-- Materials provided follows --

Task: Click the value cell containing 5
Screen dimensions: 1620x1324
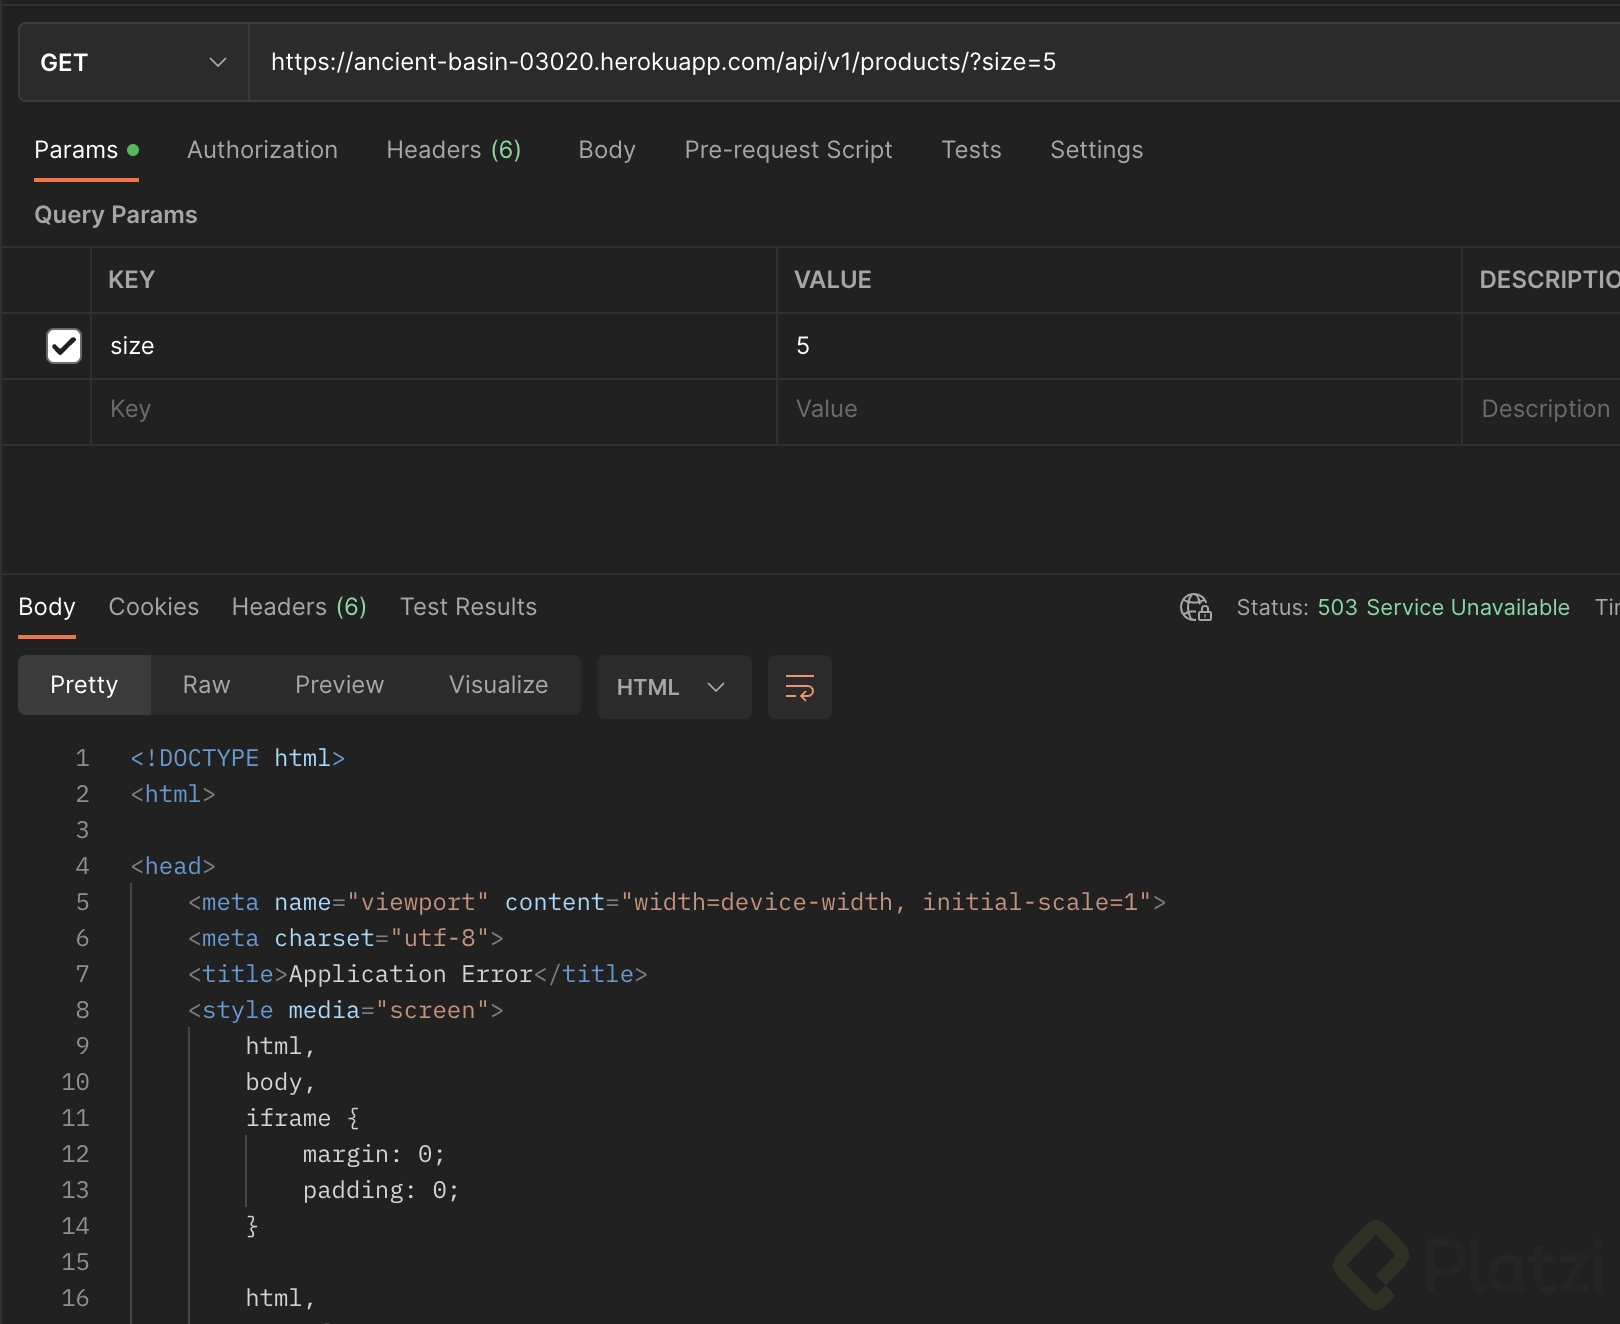Action: click(1117, 346)
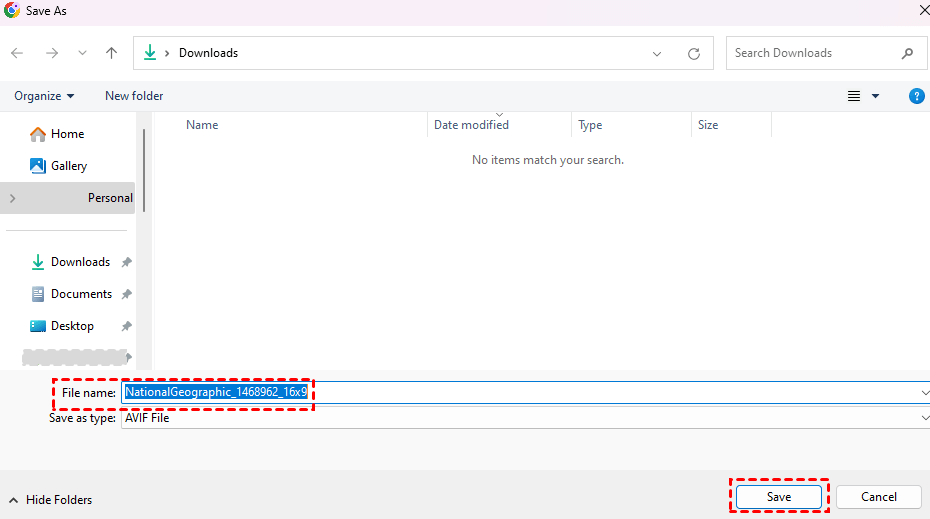Click New folder in toolbar
930x519 pixels.
tap(134, 96)
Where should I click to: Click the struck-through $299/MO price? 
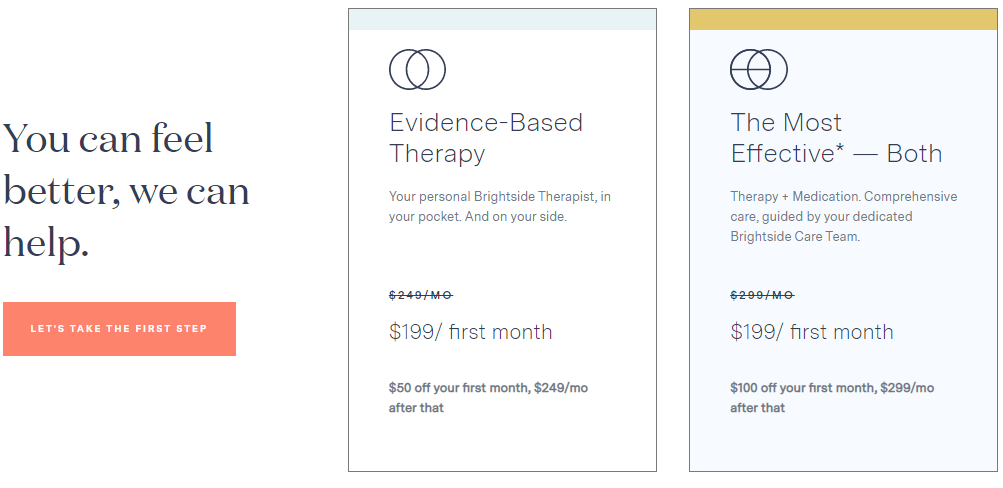point(762,295)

-- Materials provided concluded --

- Task to complete: What is needed is an exact copy of the entries, without any images.

- Answer:
Task: Click the value cell containing 5
Screen dimensions: 1620x1324
Action: click(1117, 346)
Click New folder in toolbar
930x519 pixels.
tap(134, 96)
Where should I click to: Click the struck-through $299/MO price? 
point(762,295)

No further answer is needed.